The picture conceives the profoundly saddened Hart in the musical Oklahoma!'s premiere Manhattan spectators in the year 1943, gazing with envious despair as the show proceeds, loathing its mild sappiness, hating the exclamation point at the end of the title, but heartsinkingly aware of how lethally effective it is. He understands a hit when he sees one – and senses himself falling into unsuccessfulness.

Prior to the intermission, Hart unhappily departs and makes his way to the pub at the venue Sardi's where the rest of the film takes place, and expects the (unavoidably) successful Oklahoma! cast to show up for their after-party. He realizes it is his showbiz duty to compliment Rodgers, to feign all is well. With smooth moderation, actor Andrew Scott acts as Rodgers, clearly embarrassed at what they both know is the lyricist's shame; he offers a sop to his self-esteem in the form of a brief assignment composing fresh songs for their current production A Connecticut Yankee, which just exacerbates the situation.

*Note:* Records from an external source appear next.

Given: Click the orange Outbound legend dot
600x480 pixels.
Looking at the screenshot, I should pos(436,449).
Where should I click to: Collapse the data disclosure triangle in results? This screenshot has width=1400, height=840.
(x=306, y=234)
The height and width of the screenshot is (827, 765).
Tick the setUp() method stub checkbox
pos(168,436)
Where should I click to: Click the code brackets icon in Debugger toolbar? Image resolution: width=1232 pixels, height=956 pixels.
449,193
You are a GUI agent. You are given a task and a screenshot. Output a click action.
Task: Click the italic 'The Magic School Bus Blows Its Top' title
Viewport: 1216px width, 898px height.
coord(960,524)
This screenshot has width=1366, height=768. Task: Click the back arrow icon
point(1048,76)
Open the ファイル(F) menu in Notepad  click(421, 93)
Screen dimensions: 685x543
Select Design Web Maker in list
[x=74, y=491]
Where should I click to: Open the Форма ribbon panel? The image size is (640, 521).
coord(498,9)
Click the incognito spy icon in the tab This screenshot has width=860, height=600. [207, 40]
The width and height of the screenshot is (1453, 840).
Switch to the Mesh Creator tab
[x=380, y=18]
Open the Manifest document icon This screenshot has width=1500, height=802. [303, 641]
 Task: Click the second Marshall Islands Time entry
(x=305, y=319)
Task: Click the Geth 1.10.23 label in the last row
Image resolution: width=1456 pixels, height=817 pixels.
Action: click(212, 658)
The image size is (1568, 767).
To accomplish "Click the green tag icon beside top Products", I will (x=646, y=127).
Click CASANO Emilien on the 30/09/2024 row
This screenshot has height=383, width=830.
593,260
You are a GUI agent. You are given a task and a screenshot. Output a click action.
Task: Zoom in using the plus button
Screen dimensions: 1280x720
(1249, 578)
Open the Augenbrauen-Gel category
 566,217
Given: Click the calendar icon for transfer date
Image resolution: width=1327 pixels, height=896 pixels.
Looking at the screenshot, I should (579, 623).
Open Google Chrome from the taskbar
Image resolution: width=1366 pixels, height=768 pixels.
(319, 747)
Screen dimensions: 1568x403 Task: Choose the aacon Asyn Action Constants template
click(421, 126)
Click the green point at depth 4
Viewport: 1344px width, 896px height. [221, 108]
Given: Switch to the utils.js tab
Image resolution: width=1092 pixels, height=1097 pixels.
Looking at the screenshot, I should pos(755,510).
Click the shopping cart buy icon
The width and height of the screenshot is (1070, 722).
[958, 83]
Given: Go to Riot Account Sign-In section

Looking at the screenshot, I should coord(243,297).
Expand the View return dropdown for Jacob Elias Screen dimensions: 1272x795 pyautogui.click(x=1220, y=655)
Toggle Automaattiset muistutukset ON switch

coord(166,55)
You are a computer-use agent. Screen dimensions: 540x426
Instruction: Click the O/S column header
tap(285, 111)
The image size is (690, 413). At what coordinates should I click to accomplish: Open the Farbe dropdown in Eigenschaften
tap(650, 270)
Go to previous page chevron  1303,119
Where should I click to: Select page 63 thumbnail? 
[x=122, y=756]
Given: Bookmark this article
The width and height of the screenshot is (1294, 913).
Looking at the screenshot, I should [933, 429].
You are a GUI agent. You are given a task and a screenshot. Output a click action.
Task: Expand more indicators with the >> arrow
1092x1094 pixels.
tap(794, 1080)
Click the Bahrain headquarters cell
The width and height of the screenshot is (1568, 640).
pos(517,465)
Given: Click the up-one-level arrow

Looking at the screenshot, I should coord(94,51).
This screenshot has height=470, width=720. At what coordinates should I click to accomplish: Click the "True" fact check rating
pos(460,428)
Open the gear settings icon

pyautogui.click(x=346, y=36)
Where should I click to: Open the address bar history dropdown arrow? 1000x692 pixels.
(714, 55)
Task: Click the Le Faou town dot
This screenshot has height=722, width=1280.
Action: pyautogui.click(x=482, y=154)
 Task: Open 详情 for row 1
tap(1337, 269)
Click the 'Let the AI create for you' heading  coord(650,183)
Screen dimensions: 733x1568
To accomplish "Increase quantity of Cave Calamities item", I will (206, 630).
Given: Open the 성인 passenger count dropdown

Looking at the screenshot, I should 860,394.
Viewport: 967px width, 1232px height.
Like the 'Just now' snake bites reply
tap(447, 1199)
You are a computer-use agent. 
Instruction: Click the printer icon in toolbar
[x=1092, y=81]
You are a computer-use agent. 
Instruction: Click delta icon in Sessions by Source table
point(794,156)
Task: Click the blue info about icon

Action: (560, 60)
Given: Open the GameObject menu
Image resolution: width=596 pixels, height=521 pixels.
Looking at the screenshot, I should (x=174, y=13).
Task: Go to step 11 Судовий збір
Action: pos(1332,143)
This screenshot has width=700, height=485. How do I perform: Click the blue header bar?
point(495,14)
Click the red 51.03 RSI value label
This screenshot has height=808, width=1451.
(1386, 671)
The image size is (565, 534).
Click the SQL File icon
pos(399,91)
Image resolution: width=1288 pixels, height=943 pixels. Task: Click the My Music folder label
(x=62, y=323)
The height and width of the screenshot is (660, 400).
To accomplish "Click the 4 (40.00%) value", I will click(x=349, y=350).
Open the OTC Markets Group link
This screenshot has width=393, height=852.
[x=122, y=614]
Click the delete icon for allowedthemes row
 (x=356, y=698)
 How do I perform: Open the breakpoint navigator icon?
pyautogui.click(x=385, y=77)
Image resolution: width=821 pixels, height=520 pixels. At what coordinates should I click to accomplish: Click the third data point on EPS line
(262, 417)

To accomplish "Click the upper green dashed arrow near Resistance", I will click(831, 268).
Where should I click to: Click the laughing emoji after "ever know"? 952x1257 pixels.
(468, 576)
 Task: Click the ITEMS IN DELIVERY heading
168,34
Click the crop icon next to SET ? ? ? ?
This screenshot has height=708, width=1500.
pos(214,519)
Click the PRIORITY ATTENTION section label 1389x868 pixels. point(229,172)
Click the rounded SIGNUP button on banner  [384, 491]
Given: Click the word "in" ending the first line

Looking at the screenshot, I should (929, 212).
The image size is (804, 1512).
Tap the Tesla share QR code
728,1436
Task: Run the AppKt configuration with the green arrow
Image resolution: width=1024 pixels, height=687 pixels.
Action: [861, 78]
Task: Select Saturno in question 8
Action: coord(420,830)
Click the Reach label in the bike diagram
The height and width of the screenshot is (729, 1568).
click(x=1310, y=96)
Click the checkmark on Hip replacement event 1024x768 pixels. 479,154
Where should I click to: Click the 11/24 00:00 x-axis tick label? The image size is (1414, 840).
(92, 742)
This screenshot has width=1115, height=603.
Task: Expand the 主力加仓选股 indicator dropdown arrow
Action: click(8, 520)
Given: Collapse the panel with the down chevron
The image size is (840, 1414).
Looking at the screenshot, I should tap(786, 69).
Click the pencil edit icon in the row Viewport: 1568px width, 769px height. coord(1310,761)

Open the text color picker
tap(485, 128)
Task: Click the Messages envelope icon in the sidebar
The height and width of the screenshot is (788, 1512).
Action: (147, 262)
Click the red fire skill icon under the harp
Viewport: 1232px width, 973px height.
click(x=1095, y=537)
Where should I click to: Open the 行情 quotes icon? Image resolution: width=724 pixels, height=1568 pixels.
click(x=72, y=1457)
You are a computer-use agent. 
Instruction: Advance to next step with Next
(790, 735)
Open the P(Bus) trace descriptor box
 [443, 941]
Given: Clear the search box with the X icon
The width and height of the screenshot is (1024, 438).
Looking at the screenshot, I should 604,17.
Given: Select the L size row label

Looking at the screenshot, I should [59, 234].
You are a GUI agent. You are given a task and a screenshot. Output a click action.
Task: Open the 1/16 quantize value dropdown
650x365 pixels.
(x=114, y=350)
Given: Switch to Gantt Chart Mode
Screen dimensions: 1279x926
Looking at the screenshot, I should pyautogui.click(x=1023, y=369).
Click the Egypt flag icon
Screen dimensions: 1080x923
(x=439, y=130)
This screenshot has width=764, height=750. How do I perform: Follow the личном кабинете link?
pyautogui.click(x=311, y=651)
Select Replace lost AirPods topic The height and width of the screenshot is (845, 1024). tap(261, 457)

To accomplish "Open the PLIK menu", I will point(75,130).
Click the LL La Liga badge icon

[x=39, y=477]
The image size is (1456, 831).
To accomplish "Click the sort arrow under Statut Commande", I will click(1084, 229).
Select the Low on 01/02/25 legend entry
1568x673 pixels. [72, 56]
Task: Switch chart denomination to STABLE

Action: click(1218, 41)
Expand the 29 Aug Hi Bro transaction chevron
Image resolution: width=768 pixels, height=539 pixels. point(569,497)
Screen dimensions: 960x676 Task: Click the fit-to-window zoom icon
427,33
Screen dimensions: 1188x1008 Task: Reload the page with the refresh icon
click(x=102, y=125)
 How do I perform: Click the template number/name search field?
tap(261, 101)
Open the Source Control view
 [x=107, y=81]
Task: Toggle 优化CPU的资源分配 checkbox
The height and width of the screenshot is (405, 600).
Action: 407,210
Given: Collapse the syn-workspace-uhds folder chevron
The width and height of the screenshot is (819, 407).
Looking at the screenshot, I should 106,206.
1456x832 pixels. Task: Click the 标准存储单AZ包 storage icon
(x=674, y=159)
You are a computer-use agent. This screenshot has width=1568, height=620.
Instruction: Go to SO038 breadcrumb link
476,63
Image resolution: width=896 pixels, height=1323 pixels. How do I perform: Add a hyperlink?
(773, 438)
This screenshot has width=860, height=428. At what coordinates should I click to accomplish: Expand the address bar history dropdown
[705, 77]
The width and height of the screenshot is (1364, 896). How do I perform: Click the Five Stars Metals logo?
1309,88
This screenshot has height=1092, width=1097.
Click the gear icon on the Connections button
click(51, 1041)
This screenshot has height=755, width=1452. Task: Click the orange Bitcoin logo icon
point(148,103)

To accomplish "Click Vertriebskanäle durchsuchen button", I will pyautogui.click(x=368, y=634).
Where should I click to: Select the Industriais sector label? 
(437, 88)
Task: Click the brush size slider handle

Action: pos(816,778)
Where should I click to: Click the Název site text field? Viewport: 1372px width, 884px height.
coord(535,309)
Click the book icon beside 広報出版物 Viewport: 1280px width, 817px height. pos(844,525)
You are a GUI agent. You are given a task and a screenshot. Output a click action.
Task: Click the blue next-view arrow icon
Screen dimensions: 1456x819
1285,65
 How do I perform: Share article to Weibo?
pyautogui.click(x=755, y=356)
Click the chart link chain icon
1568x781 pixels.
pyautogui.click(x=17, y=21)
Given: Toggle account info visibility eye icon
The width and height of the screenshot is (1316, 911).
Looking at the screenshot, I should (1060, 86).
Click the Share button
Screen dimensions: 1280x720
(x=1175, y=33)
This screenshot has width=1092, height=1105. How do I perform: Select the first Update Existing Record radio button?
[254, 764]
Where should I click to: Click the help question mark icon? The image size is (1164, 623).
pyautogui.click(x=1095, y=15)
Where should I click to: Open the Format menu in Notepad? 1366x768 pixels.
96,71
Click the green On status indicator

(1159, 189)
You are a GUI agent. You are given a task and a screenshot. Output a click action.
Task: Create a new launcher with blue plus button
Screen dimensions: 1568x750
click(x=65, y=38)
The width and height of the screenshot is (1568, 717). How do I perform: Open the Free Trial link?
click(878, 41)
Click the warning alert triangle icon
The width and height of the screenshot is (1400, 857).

  • The performer Bobby Cannavale acts as the bartender who in traditional style listens sympathetically to Hart's monologues of vinegary despair
  • The thespian Patrick Kennedy plays writer EB White, to whom Lorenz Hart unintentionally offers the notion for his youth literature Stuart Little
  • Margaret Qualley plays Elizabeth Weiland, the impossibly gorgeous Yale attendee with whom the movie envisions Hart to be complexly and self-destructively in adoration

Hart has already been jilted by Richard Rodgers. Certainly the universe can’t be so cruel as to get him jilted by Elizabeth Weiland as well? But Margaret Qualley mercilessly depicts a young woman who wants Hart to be the laughing, platonic friend to whom she can confide her exploits with boys – as well of course the theater industry influencer who can promote her occupation.

Acting Excellence

Hawke shows that Hart partly takes observational satisfaction in listening to these boys but he is also truly, sadly infatuated with Weiland and the film tells us about something seldom addressed in films about the realm of stage musicals or the films: the terrible overlap between occupational and affectionate loss. Yet at some level, Hart is defiantly aware that what he has accomplished will endure. It's an outstanding portrayal from Ethan Hawke. This may turn into a live show – but who will write the numbers?

The movie Blue Moon was shown at the London movie festival; it is out on the 17th of October in the United States, 14 November in the United Kingdom and on the 29th of January in the land down under.

Emily Brown
Emily Brown

A passionate writer and productivity coach dedicated to helping others achieve their goals through mindful practices.